Bonnie in Big Little Lies

By Liane Moriarty

Bonnie

A confession: we basically felt the same way about Bonnie that Madeline did. We thought that this Zen calm, yoga-toned, community-service oriented vegan was a total sham. We thought that she was a cypher—the human equivalent of an Instagram of a desert sunset hashtagged #blessed.

And we were ultimately wrong.

Dippy Hippy

But one of the fun things about Big Little Lies is that it allows you to participate in the same eye-rolling that the ever-sarcastic Madeline does. She's our primary character, and we're allowed to see Bonnie the way Madeline does…as a walking, talking, sentient Yerba-Mate-oat-milk latte.

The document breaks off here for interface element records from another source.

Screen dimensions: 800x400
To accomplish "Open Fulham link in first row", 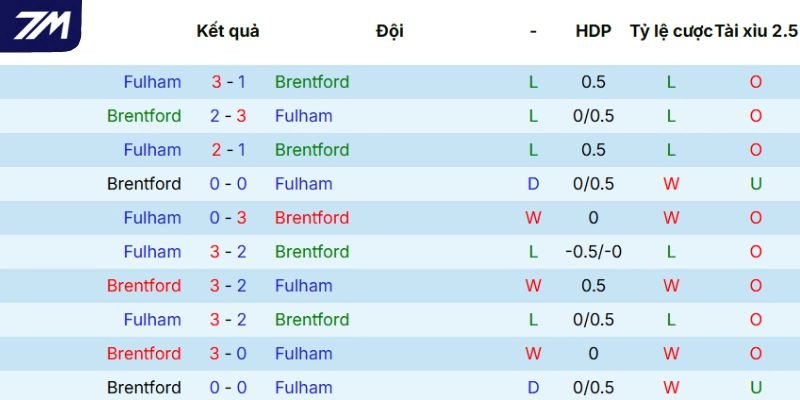I will click(152, 82).
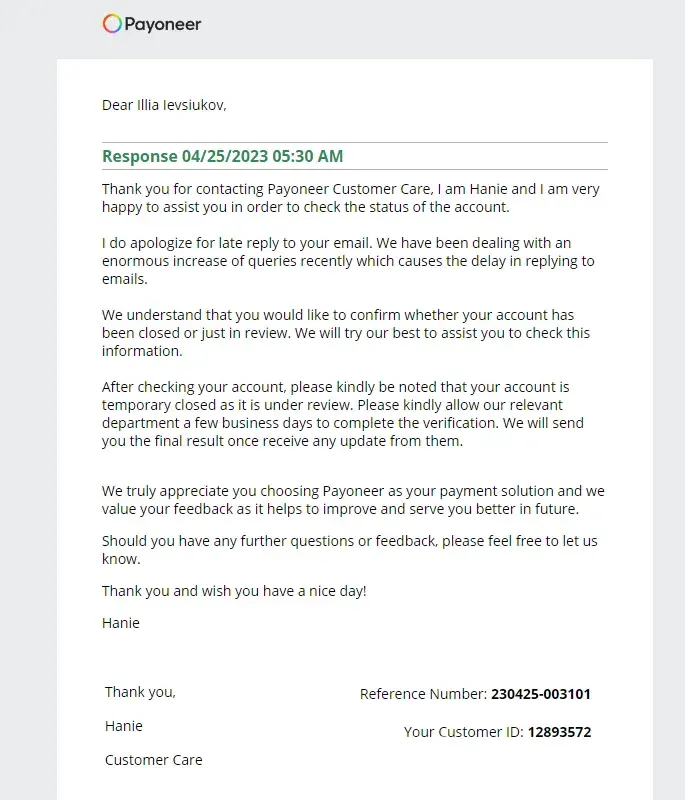Click the 'Hanie' sign-off below nice day line
Image resolution: width=685 pixels, height=800 pixels.
121,623
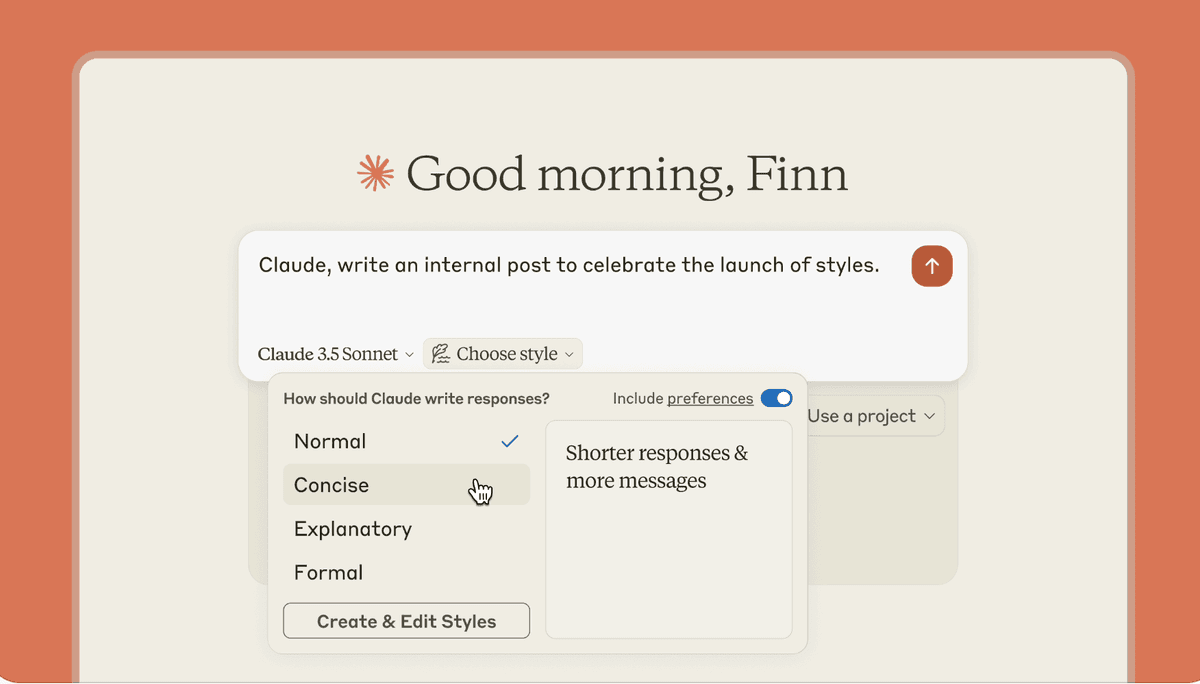Click the preferences link
This screenshot has height=684, width=1200.
pyautogui.click(x=709, y=398)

Seriously, this is how the woman approaches Christmas:

Bonnie had arranged for the whole family to volunteer at a homeless shelter on Christmas morning. “I just hate all that crass commercialism of Christmas, don’t you?” she’d told Madeline last week, when they’d run into each other in the shops. (8.13)

Infuriating. 

And matters are made worse when we realize that she's influenced Madeline's daughter Abigail. Abigail, besotted with all things Bonnie, starts speaking like the copy on the back of an organic box of granola.

Merry Christmas, Mum. Dad, Bonnie, Skye and me all here at the shelter from 5:30 a.m.! I’ve already peeled forty potatoes! It’s a beautiful experience being able to contribute like this. Feel so blessed. Love, Abigail. (8.10)

Blech.

Warrior Pose

But Bonnie ultimately proves us wrong. In the final pages of the book, we learn that Bonnie's aggressively sweet demeanor is the result of counteracting a wellspring of rage. Bonnie's father beat her mother, traumatizing Bonnie deeply. We can read her whole natural fibers shtick as a response to this, a way of cleansing and purifying the past and believing in the good of humanity.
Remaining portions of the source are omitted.